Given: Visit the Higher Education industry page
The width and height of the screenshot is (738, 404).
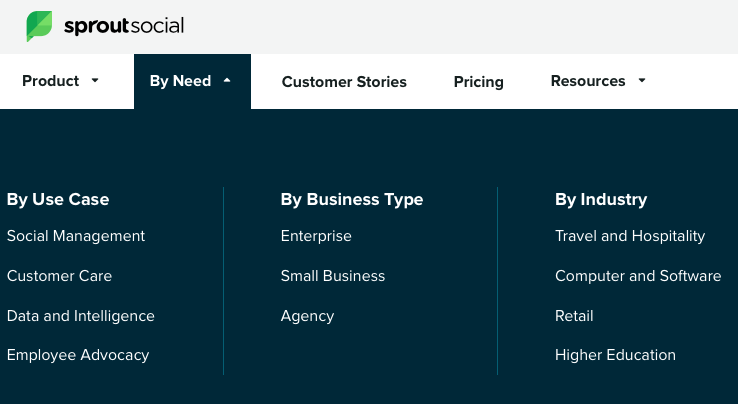Looking at the screenshot, I should click(x=615, y=355).
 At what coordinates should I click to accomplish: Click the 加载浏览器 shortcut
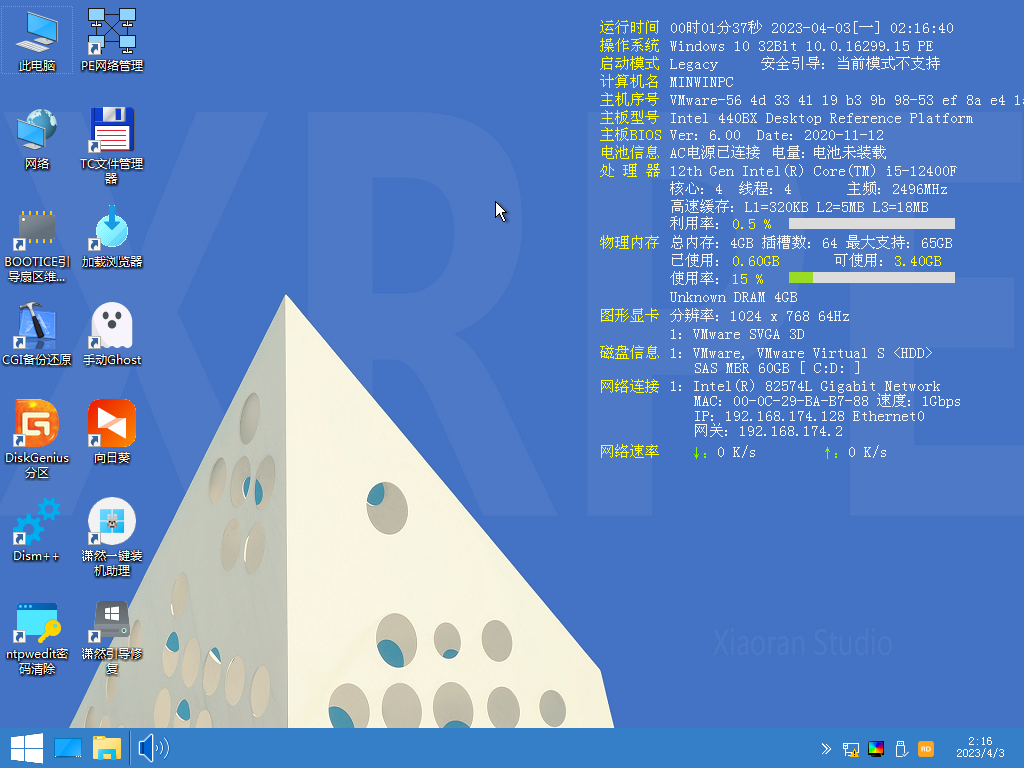click(x=111, y=230)
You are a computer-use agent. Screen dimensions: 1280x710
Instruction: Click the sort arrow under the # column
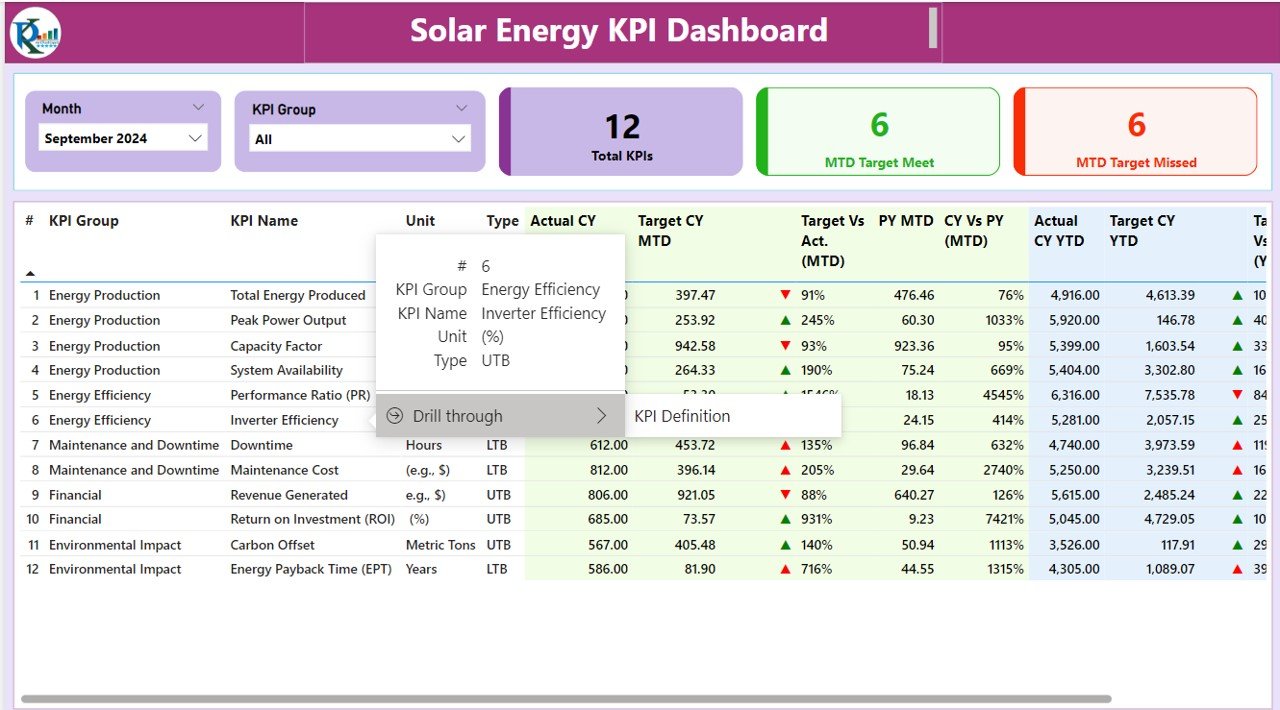30,273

EXERCISE DIRECTIONS: Send back the listing exactly as it stands. Do not include the pictures.

OUTPUT:
Given: Visit the Higher Education industry page
The width and height of the screenshot is (738, 404).
Looking at the screenshot, I should click(x=615, y=355).
 At what coordinates should I click to accomplish: Click the 加载浏览器 shortcut
click(x=111, y=230)
You are a computer-use agent. Screen dimensions: 1280x710
Instruction: Click the sort arrow under the # column
30,273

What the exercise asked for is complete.